=== Input material ===

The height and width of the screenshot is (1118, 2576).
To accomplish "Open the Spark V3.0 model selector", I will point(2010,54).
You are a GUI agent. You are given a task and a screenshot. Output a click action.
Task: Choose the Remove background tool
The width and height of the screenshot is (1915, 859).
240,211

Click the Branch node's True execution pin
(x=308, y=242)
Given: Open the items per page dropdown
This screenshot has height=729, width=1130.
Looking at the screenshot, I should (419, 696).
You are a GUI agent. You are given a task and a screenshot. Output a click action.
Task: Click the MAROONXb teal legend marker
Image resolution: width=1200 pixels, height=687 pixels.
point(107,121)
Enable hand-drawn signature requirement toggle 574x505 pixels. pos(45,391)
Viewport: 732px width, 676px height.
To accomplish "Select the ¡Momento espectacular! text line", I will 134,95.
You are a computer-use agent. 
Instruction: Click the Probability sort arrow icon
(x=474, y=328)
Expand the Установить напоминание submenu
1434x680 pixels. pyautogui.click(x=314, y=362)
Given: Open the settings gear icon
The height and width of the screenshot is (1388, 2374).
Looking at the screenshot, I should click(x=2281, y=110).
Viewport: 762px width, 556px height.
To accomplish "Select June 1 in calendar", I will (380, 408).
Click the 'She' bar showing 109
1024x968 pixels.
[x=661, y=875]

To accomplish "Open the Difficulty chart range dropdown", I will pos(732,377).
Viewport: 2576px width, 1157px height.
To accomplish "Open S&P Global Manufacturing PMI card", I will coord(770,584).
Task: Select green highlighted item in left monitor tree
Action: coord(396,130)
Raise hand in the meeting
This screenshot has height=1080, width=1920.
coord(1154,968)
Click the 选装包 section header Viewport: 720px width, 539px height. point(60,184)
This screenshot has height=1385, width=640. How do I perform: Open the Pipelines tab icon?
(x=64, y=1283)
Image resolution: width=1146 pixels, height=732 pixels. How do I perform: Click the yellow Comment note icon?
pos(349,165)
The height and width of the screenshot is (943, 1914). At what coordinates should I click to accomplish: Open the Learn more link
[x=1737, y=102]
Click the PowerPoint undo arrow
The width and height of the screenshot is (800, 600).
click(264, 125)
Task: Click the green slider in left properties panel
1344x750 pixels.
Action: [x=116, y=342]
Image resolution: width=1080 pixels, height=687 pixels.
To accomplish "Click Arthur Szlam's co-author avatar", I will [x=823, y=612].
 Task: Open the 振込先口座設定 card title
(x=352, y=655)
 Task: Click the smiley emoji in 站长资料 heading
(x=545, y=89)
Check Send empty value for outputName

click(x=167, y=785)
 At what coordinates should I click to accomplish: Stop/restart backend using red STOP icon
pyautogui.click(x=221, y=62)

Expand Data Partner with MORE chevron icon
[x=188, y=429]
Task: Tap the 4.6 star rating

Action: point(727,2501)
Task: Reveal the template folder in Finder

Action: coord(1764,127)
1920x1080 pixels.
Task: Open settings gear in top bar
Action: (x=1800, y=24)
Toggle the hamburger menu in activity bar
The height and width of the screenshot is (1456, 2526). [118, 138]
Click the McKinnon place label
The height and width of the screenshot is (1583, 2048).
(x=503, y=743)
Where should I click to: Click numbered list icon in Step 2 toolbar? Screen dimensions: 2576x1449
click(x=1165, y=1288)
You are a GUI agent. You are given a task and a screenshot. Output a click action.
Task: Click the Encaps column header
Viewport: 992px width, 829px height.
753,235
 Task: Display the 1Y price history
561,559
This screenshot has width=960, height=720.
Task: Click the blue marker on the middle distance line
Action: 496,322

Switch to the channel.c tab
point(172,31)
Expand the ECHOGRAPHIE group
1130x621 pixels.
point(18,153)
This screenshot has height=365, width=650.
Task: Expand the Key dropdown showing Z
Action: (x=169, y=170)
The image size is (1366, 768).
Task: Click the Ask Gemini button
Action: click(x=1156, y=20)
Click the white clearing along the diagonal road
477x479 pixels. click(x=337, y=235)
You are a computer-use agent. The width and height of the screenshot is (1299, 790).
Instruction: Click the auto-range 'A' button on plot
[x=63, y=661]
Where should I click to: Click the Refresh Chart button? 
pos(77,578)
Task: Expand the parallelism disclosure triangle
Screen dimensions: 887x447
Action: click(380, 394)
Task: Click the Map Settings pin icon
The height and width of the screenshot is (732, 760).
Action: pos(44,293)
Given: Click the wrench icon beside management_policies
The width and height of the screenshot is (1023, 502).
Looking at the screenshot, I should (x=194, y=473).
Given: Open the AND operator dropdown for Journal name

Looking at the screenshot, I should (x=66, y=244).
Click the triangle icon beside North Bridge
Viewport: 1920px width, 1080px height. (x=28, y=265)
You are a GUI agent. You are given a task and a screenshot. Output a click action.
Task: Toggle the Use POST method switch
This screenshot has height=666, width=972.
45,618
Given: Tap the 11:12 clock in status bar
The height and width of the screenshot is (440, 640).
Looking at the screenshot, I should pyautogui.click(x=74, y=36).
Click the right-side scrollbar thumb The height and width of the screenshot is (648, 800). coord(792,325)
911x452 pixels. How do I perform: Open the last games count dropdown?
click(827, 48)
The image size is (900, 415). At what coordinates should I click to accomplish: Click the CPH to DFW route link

===

§ **To do**: Rewrite the lines above as a numbered list, omitting any blank lines.

§ **Solution to the problem**:
1. The height and width of the screenshot is (1118, 2576).
2. To accomplish "Open the Spark V3.0 model selector", I will point(2010,54).
3. You are a GUI agent. You are given a task and a screenshot. Output a click action.
4. Task: Choose the Remove background tool
5. The width and height of the screenshot is (1915, 859).
6. 240,211
7. Click the Branch node's True execution pin
8. (x=308, y=242)
9. Given: Open the items per page dropdown
10. This screenshot has height=729, width=1130.
11. Looking at the screenshot, I should (419, 696).
12. You are a GUI agent. You are given a task and a screenshot. Output a click action.
13. Task: Click the MAROONXb teal legend marker
14. Image resolution: width=1200 pixels, height=687 pixels.
15. point(107,121)
16. Enable hand-drawn signature requirement toggle 574x505 pixels. pos(45,391)
17. Viewport: 732px width, 676px height.
18. To accomplish "Select the ¡Momento espectacular! text line", I will 134,95.
19. You are a computer-use agent. 
20. Instruction: Click the Probability sort arrow icon
21. (x=474, y=328)
22. Expand the Установить напоминание submenu
23. 1434x680 pixels. pyautogui.click(x=314, y=362)
24. Given: Open the settings gear icon
25. The height and width of the screenshot is (1388, 2374).
26. Looking at the screenshot, I should click(x=2281, y=110).
27. Viewport: 762px width, 556px height.
28. To accomplish "Select June 1 in calendar", I will (380, 408).
29. Click the 'She' bar showing 109
30. 1024x968 pixels.
31. [x=661, y=875]
32. To accomplish "Open the Difficulty chart range dropdown", I will pos(732,377).
33. Viewport: 2576px width, 1157px height.
34. To accomplish "Open S&P Global Manufacturing PMI card", I will coord(770,584).
35. Task: Select green highlighted item in left monitor tree
36. Action: coord(396,130)
37. Raise hand in the meeting
38. This screenshot has height=1080, width=1920.
39. coord(1154,968)
40. Click the 选装包 section header Viewport: 720px width, 539px height. point(60,184)
41. This screenshot has height=1385, width=640. How do I perform: Open the Pipelines tab icon?
42. (x=64, y=1283)
43. Image resolution: width=1146 pixels, height=732 pixels. How do I perform: Click the yellow Comment note icon?
44. pos(349,165)
45. The height and width of the screenshot is (943, 1914). At what coordinates should I click to accomplish: Open the Learn more link
46. [x=1737, y=102]
47. Click the PowerPoint undo arrow
48. The width and height of the screenshot is (800, 600).
49. click(264, 125)
50. Task: Click the green slider in left properties panel
51. 1344x750 pixels.
52. Action: [x=116, y=342]
53. Image resolution: width=1080 pixels, height=687 pixels.
54. To accomplish "Click Arthur Szlam's co-author avatar", I will [x=823, y=612].
55.  Task: Open the 振込先口座設定 card title
56. (x=352, y=655)
57.  Task: Click the smiley emoji in 站长资料 heading
58. (x=545, y=89)
59. Check Send empty value for outputName
60. click(x=167, y=785)
61.  At what coordinates should I click to accomplish: Stop/restart backend using red STOP icon
62. pyautogui.click(x=221, y=62)
63. Expand Data Partner with MORE chevron icon
64. [x=188, y=429]
65. Task: Tap the 4.6 star rating
66. Action: point(727,2501)
67. Task: Reveal the template folder in Finder
68. Action: coord(1764,127)
69. 1920x1080 pixels.
70. Task: Open settings gear in top bar
71. Action: (x=1800, y=24)
72. Toggle the hamburger menu in activity bar
73. The height and width of the screenshot is (1456, 2526). [118, 138]
74. Click the McKinnon place label
75. The height and width of the screenshot is (1583, 2048).
76. (x=503, y=743)
77. Where should I click to: Click numbered list icon in Step 2 toolbar? Screen dimensions: 2576x1449
78. click(x=1165, y=1288)
79. You are a GUI agent. You are given a task and a screenshot. Output a click action.
80. Task: Click the Encaps column header
81. Viewport: 992px width, 829px height.
82. 753,235
83.  Task: Display the 1Y price history
84. 561,559
85. This screenshot has width=960, height=720.
86. Task: Click the blue marker on the middle distance line
87. Action: 496,322
88. Switch to the channel.c tab
89. point(172,31)
90. Expand the ECHOGRAPHIE group
91. 1130x621 pixels.
92. point(18,153)
93. This screenshot has height=365, width=650.
94. Task: Expand the Key dropdown showing Z
95. Action: (x=169, y=170)
96. The image size is (1366, 768).
97. Task: Click the Ask Gemini button
98. Action: click(x=1156, y=20)
99. Click the white clearing along the diagonal road
100. 477x479 pixels. click(x=337, y=235)
101. You are a computer-use agent. The width and height of the screenshot is (1299, 790).
102. Instruction: Click the auto-range 'A' button on plot
103. [x=63, y=661]
104. Where should I click to: Click the Refresh Chart button? 
105. pos(77,578)
106. Task: Expand the parallelism disclosure triangle
107. Screen dimensions: 887x447
108. Action: click(380, 394)
109. Task: Click the Map Settings pin icon
110. The height and width of the screenshot is (732, 760).
111. Action: pos(44,293)
112. Given: Click the wrench icon beside management_policies
113. The width and height of the screenshot is (1023, 502).
114. Looking at the screenshot, I should (x=194, y=473).
115. Given: Open the AND operator dropdown for Journal name
116. Looking at the screenshot, I should (x=66, y=244).
117. Click the triangle icon beside North Bridge
118. Viewport: 1920px width, 1080px height. (x=28, y=265)
119. You are a GUI agent. You are given a task and a screenshot. Output a click action.
120. Task: Toggle the Use POST method switch
121. This screenshot has height=666, width=972.
122. 45,618
123. Given: Tap the 11:12 clock in status bar
124. The height and width of the screenshot is (440, 640).
125. Looking at the screenshot, I should pyautogui.click(x=74, y=36).
126. Click the right-side scrollbar thumb The height and width of the screenshot is (648, 800). coord(792,325)
127. 911x452 pixels. How do I perform: Open the last games count dropdown?
128. click(827, 48)
129. The image size is (900, 415). At what coordinates should I click to accomplish: Click the CPH to DFW route link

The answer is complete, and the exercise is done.